PROVIDED MATERIAL =
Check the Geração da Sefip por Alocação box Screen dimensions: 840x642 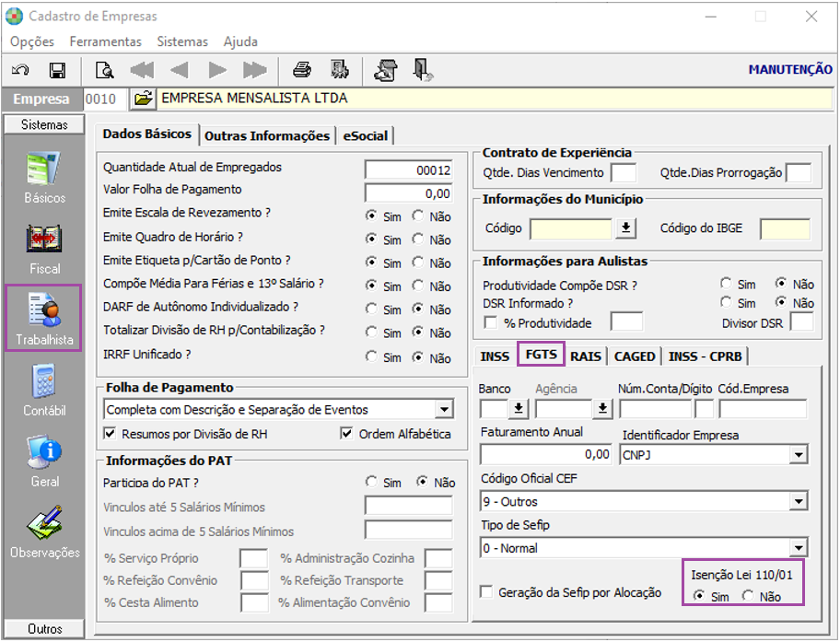click(486, 592)
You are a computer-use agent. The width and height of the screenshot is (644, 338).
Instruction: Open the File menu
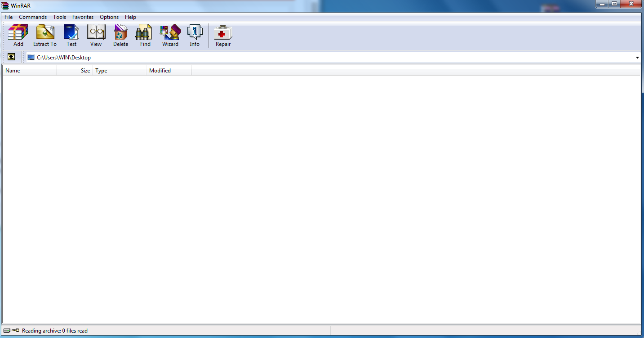(x=9, y=17)
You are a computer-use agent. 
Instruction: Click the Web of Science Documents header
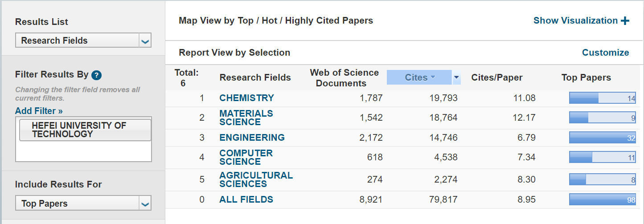[x=344, y=77]
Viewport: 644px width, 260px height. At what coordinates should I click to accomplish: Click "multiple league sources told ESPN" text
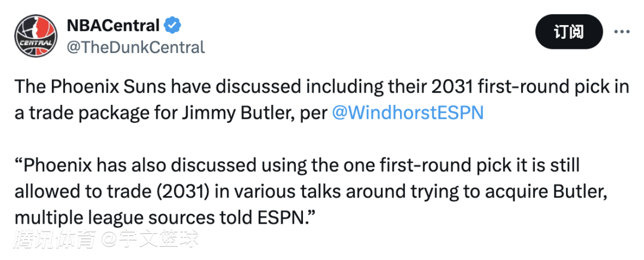pos(159,216)
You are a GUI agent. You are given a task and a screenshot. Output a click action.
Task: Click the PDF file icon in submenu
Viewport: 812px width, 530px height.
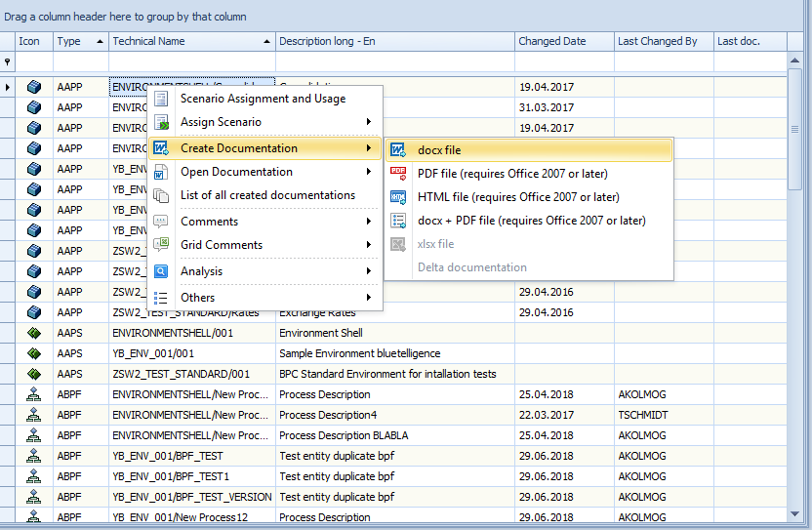point(398,174)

ASSIGNMENT =
Starting at the line that contains "You are a computer-use agent. The", please write out every line to the end of the entries, inclusive, copied exactly and with pictures omitted.

OUTPUT OF THE EXERCISE =
You are a computer-use agent. The width and height of the screenshot is (644, 338).
Instruction: Open the File menu
(x=9, y=17)
You are a computer-use agent. 
Instruction: Click the Web of Science Documents header
[x=344, y=77]
Viewport: 644px width, 260px height. At what coordinates should I click to accomplish: Click "multiple league sources told ESPN" text
pos(159,216)
You are a GUI agent. You are given a task and a screenshot. Output a click action.
Task: Click the PDF file icon in submenu
Viewport: 812px width, 530px height.
point(398,174)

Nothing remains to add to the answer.